Le média bande dessinée, plus particulièrement la scénarisation de sa recherche, a un sérieux avantage d’après des retours des doctorants eux-mêmes, retours recueillis par Ombelliscience après la formation : celui de leur faire se poser des questions qu’ils ne se seraient pas posées autrement. Guillaume Boutanox, illustrateur et membre du collectif Stimuli, intervenant dans la dernière session de formation à Amiens, affirme que la bande dessinée est un média aisément accessible pour peu que l’on en connaisse les codes. Il est tout à fait possible de raconter une histoire en BD sans être un dessinateur professionnel : la narration séquentielle permet souvent de raconter simplement des idées complexes.
Quelle est alors la meilleure manière d’y placer des contenus scientifiques ? Selon Nicolas Beck, la question de la crédibilité de ce média s’est posée dans la communauté scientifique au démarrage du projet « 11 thèses en BD », pour lequel le principal frein rencontré était la réticence de certains chercheurs face à la pertinence de la BD pour « parler » de recherches complexes.

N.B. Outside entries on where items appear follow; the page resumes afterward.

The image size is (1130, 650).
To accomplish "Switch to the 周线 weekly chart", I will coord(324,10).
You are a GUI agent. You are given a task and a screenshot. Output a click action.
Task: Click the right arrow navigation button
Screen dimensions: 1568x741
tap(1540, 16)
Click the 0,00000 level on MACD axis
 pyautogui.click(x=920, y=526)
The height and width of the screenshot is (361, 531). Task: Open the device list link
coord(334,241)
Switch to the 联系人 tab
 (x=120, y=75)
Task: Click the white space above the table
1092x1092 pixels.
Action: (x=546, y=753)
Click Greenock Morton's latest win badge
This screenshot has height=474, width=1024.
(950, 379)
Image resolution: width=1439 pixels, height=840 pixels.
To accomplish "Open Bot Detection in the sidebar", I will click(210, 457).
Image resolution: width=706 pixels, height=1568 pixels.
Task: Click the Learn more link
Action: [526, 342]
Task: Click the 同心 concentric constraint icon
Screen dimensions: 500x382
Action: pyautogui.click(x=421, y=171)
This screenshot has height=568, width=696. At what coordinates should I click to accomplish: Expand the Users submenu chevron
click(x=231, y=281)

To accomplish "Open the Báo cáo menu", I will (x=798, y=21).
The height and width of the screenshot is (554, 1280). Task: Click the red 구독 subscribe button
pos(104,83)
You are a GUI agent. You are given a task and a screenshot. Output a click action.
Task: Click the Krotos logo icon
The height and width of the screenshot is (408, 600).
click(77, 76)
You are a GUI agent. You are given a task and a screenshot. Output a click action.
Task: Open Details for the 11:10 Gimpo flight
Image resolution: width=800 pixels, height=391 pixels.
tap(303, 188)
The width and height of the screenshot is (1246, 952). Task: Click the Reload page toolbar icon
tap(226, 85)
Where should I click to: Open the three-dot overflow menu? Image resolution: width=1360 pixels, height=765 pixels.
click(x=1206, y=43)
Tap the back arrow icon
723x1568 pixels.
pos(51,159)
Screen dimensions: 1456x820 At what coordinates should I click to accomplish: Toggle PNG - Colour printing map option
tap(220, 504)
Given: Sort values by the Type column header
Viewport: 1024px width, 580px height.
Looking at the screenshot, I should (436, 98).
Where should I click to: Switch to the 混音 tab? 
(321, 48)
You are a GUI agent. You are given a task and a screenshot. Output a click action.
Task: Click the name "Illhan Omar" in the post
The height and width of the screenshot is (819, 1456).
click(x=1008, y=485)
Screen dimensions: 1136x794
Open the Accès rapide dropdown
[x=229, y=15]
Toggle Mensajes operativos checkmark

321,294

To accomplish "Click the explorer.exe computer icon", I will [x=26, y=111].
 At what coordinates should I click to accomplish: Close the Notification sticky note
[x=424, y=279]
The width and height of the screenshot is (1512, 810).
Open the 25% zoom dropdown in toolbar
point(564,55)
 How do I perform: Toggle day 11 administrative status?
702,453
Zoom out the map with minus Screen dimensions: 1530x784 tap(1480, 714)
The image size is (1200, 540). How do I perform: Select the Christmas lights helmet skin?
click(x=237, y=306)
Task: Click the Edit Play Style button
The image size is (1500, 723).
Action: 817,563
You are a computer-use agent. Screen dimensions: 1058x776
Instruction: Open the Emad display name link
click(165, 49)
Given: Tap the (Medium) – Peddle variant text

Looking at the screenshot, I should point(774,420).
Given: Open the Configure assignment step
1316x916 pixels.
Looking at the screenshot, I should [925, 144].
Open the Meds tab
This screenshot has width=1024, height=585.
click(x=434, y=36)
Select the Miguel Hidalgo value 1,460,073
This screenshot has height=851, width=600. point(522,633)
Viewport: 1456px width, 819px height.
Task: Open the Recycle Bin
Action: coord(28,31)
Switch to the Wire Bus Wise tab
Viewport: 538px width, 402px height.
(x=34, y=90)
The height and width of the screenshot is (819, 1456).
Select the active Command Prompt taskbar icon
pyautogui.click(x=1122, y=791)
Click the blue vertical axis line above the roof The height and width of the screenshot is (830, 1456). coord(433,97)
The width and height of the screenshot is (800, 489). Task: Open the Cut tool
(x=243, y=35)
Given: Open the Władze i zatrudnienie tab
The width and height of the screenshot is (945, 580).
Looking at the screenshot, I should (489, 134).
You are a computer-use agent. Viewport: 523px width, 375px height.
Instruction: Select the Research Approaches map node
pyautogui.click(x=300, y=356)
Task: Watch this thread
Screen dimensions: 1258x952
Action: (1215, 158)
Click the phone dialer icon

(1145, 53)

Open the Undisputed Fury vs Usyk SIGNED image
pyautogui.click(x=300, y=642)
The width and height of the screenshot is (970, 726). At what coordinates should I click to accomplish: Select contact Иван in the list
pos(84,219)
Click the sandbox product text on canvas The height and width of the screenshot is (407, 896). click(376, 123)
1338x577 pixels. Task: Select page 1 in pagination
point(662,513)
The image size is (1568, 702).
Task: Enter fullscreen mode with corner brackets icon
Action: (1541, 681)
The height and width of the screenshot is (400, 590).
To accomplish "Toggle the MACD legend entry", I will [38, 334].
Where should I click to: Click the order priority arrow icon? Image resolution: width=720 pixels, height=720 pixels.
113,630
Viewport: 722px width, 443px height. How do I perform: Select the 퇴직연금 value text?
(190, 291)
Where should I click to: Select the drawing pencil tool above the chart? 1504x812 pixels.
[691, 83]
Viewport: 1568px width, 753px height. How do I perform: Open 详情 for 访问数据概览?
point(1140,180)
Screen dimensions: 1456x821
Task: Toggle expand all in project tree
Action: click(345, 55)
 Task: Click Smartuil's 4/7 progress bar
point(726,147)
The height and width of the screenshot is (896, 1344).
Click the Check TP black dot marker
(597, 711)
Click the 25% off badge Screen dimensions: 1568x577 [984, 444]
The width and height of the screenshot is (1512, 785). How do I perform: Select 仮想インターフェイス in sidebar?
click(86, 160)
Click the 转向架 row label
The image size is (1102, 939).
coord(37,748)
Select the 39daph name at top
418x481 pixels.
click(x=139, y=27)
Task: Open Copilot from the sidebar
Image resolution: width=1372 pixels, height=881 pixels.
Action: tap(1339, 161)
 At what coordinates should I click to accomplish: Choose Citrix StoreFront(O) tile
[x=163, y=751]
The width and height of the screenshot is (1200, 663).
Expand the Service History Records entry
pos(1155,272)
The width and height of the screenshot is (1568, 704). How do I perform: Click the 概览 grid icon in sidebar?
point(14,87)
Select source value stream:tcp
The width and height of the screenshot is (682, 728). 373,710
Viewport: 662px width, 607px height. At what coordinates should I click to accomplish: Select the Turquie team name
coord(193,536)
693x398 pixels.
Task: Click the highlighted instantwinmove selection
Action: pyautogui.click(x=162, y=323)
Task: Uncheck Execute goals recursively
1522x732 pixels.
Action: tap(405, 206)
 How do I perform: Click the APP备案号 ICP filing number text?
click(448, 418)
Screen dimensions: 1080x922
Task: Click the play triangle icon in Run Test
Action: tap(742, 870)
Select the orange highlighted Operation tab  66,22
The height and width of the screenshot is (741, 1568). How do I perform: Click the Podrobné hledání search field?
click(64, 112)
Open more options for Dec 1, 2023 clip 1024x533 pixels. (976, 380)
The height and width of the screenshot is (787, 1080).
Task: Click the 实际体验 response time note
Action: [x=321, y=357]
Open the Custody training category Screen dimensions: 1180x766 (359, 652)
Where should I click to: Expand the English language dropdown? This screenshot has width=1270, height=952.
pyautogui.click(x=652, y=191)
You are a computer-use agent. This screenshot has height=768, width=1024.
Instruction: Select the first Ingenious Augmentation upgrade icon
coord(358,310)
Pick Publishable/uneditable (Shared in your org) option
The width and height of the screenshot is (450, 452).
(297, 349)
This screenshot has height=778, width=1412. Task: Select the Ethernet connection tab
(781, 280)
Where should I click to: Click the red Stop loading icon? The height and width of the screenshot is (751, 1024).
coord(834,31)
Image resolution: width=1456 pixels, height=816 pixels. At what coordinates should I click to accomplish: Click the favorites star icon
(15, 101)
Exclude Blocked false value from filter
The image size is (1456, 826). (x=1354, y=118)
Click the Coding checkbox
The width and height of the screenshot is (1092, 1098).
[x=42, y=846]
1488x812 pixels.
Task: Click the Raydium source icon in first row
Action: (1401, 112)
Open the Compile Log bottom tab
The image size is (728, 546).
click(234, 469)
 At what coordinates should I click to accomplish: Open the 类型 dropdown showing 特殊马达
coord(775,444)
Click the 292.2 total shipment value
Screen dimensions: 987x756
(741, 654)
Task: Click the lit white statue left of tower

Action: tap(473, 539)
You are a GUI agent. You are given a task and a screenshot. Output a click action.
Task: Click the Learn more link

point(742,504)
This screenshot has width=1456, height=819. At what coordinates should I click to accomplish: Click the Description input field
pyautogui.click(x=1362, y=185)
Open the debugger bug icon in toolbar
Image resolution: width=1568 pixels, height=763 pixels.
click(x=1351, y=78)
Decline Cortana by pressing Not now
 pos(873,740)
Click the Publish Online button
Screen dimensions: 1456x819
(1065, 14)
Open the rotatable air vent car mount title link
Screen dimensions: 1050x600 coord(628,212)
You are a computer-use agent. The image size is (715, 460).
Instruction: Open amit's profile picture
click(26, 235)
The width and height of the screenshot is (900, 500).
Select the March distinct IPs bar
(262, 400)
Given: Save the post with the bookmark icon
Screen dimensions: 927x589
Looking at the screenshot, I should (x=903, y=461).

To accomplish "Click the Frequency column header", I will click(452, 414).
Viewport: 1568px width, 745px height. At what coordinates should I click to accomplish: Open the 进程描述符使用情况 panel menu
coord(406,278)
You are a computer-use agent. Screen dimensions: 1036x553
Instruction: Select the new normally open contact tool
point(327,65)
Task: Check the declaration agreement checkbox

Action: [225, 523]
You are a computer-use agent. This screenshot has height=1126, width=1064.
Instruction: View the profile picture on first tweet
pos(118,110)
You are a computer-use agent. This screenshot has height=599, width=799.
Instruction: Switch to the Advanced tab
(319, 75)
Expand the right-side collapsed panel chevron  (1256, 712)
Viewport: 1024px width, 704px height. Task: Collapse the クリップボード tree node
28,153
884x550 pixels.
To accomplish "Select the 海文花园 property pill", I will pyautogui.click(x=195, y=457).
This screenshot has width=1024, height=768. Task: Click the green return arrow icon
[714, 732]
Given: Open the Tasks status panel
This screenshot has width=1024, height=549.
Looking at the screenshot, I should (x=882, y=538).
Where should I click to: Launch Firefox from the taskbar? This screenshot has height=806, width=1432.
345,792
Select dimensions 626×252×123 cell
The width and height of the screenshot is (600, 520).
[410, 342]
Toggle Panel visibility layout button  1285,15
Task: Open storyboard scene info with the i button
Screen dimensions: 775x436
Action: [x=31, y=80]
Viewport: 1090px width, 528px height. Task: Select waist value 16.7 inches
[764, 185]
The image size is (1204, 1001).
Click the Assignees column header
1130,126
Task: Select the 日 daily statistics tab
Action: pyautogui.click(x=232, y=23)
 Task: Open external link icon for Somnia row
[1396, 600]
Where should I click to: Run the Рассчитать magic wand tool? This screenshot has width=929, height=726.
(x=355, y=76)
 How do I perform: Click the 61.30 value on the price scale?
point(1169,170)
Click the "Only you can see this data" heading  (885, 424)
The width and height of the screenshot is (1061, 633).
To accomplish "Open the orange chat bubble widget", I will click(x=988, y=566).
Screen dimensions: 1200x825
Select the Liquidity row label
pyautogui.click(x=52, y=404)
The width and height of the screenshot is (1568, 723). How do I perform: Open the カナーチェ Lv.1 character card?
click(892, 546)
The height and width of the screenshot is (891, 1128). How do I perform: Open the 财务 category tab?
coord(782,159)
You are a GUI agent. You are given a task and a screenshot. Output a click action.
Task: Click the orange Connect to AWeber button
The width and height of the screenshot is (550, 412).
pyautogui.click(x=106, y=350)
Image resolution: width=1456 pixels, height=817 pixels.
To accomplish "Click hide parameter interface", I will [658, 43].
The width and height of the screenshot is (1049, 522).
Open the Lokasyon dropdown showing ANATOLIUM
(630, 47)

Une des réponses apportées par le service Culture Scientifique et Technique se trouvait dans le rôle du médiateur qui est essentiel pour apporter un point de vue complémentaire à ceux du chercheur et de l’illustrateur, avis partagé par tous les intervenants de la table ronde
Reste aujourd’hui à prolonger ces initiatives pour que les jeunes chercheurs, formés à ces formes d’écriture souvent inédites dans les laboratoires, puissent partager leurs compétences, avec l’aide des services dédiés, au sein de leur université, mais aussi en dehors, en CCSTI, en classe ou en bibliothèque.